Host/Environment (please complete the following information):

  • OS: [e.g. iOS] Mac
  • Version [e.g. 22] OpenSearch beta-1 (or current develop branch)

[BUG] Tableau integration with OpenDistro using JDBC driver

Describe the bug
I am trying to connect to a remote OpenDistro (v1.13.2) using Tableau (v2021.1) via the JDBC driver (opendistro-sql-jdbc-1.13.0.0.jar). Tableau is able list the indexes and the fields in each index. It is able to associate the data type of each field appropriately (STRING vs DOUBLE etc). However, when I try to create a Tableau chart by dragging/dropping index fields into the Tableau column/row boxes, I get the following error:

2021-05-06 13:16:03.900 -0500 (,,,,2,77) grpc-default-executor-6 : INFO com.tableau.connect.service.ProtocolService - Running query
SELECT kibana_sample_data_flights.Carrier AS Carrier
FROM kibana_sample_data_flights
GROUP BY kibana_sample_data_flights.Carrier
2021-05-06 13:16:03.900 -0500 (,,,,2,77) grpc-default-executor-6 : INFO com.tableau.connect.grpc.GrpcProtocolService - End local request 77 /runQuery.
2021-05-06 13:16:03.911 -0500 (,,,,2,77) pool-3-thread-4 : INFO com.tableausoftware.jdbc.FetchSizeHelpers - Setting max result buffer size to 322122547 bytes, 30% of the max heap size.
2021-05-06 13:16:03.911 -0500 (,,,,2,77) pool-3-thread-4 : INFO com.tableausoftware.jdbc.FetchSizeHelpers - Setting adaptive fetch size to 2000.
2021-05-06 13:16:03.911 -0500 (,,,,2,77) pool-3-thread-4 : INFO com.tableausoftware.data.ProtobufJDBCResultSet - BindingInfo{columnName='Carrier', columnTypeName='DOUBLE', columnLabel='Carrier', columnType=8, precision=15, scale=0, columnDisplaySize=25, protobufType=DOUBLE, nullable=unknown}
2021-05-06 13:16:03.911 -0500 (,,,,2,77) pool-3-thread-4 : ERROR com.tableau.connect.service.QueryTask - Query for protocol 2 exiting with error class java.sql.SQLDataException
2021-05-06 13:16:03.911 -0500 (,,,,2,78) grpc-default-executor-6 : ERROR com.tableau.connect.grpc.GrpcProtocolService - Failed in fetchResults. SQLState=null, ErrorCode=0.
java.sql.SQLDataException: Can not parse Logstash Airways as a Double

To Reproduce
Steps to reproduce the behavior:

  1. Open up Tableau 2021.1
  2. Select "Other Databases (JDBC)".
  3. In the "Other Databases (JDBC) dialog type:
  • URL: jdbc:elasticsearch://https://[remote-opendistro-server-dns-or-ip]:9200/
  • Dialect: you can select any one but I selected MySQL
  • Username: [userid for your local OpenDistro]
  • Password: [password for your local OpenDistro]
  • Properties file: [path to your properties file]. Create a properties file with the following contents:
    • auth=BASIC
    • hostnameVerification=true
    • user=xxxxx
    • password=xxxxx
    • trustSelfSigned=true
    • useSSL=true
    • trustStoreLocation=[path to jks file]
    • trustStorePassword=xxxxx
  1. Click on "Sign In" button

  2. In the next screen select the desired table/index. I selected the kibana_sample_data_flights index. You should then see the field names from the index displayed.

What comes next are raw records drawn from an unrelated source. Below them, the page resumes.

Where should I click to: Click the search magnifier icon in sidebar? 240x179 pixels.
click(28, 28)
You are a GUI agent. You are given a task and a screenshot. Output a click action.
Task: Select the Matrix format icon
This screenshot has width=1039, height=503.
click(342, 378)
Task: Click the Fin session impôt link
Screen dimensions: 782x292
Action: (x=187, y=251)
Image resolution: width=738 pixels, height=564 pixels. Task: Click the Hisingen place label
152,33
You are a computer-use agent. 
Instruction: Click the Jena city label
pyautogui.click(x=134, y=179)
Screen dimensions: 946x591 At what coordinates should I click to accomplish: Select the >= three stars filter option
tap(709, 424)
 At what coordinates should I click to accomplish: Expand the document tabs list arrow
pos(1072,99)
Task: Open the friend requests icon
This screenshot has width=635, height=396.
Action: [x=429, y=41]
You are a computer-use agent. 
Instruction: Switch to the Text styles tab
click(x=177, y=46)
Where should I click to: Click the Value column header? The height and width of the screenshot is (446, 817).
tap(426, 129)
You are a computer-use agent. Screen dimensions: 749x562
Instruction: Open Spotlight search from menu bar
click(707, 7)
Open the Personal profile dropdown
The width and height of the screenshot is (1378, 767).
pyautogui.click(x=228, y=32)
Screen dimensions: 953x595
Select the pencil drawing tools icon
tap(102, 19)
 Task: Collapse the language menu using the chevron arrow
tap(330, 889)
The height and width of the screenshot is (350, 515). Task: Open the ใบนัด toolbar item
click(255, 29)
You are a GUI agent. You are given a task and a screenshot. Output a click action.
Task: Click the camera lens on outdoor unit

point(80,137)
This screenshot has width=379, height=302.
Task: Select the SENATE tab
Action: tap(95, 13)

  3. Click on the "Sheet 1" tab to create a new chart.

  4. Drag/Drop a string field into the "Columns/Rows" boxes. I dragged the "Carrier" field into the Columns box You should then get an error like:
    An error occurred while communicating with the Other Databases (JDBC) data source 'kibana_sample_data_flights (jdbc:elasticsearch://https://wd14efkode01.aci.awscloud:9200/)'
    Bad Connection: Tableau could not connect to the data source.
    Error Code: FAB9A2C5
    Can not parse Logstash Airways as a Double
    SELECT kibana_sample_data_flights.Carrier AS Carrier
    FROM kibana_sample_data_flights
    GROUP BY kibana_sample_data_flights.Carrier

  5. Check the Tableau logs and you will see that the error is:
    java.sql.SQLDataException: Can not parse Logstash Airways as a Double
    at com.amazon.opendistroforelasticsearch.jdbc.types.TypeHelper.stringConversionException(TypeHelper.java:33) ~[?:?]
    at com.amazon.opendistroforelasticsearch.jdbc.types.DoubleType.asDouble(DoubleType.java:50) ~[?:?]
    at com.amazon.opendistroforelasticsearch.jdbc.types.DoubleType.fromValue(DoubleType.java:38) ~[?:?]
    at com.amazon.opendistroforelasticsearch.jdbc.types.DoubleType.fromValue(DoubleType.java:22) ~[?:?]
    at com.amazon.opendistroforelasticsearch.jdbc.types.BaseTypeConverter.convert(BaseTypeConverter.java:60) ~[?:?]
    at com.amazon.opendistroforelasticsearch.jdbc.ResultSetImpl.getObjectX(ResultSetImpl.java:589) ~[?:?]
    at com.amazon.opendistroforelasticsearch.jdbc.ResultSetImpl.getObjectX(ResultSetImpl.java:583) ~[?:?]
    at com.amazon.opendistroforelasticsearch.jdbc.ResultSetImpl.getDoubleX(ResultSetImpl.java:305) ~[?:?]
    at com.amazon.opendistroforelasticsearch.jdbc.ResultSetImpl.getDouble(ResultSetImpl.java:299) ~[?:?]
    at com.tableausoftware.data.ProtobufJDBCResultSet.addValue(ProtobufJDBCResultSet.java:451) ~[jdbcserver.jar:20211.0.17]
    at com.tableausoftware.data.ProtobufJDBCResultSet.addRow(ProtobufJDBCResultSet.java:410) ~[jdbcserver.jar:20211.0.17]
    at com.tableausoftware.data.ProtobufJDBCResultSet.fetchRows(ProtobufJDBCResultSet.java:230) ~[jdbcserver.jar:20211.0.17]
    at com.tableausoftware.data.ProtobufJDBCResultSet.nextBlockImpl(ProtobufJDBCResultSet.java:282) ~[jdbcserver.jar:20211.0.17]
    at com.tableausoftware.data.ProtobufResultSet.nextBlock(ProtobufResultSet.java:48) ~[jdbcserver.jar:20211.0.17]
    at com.tableau.connect.service.QueryTask.readData(QueryTask.java:139) ~[jdbcserver.jar:20211.0.17]
    at com.tableau.connect.service.QueryTask.call(QueryTask.java:102) ~[jdbcserver.jar:20211.0.17]
    at com.tableau.connect.service.QueryTask.call(QueryTask.java:56) ~[jdbcserver.jar:20211.0.17]
    at java.util.concurrent.FutureTask.run(Unknown Source) ~[?:?]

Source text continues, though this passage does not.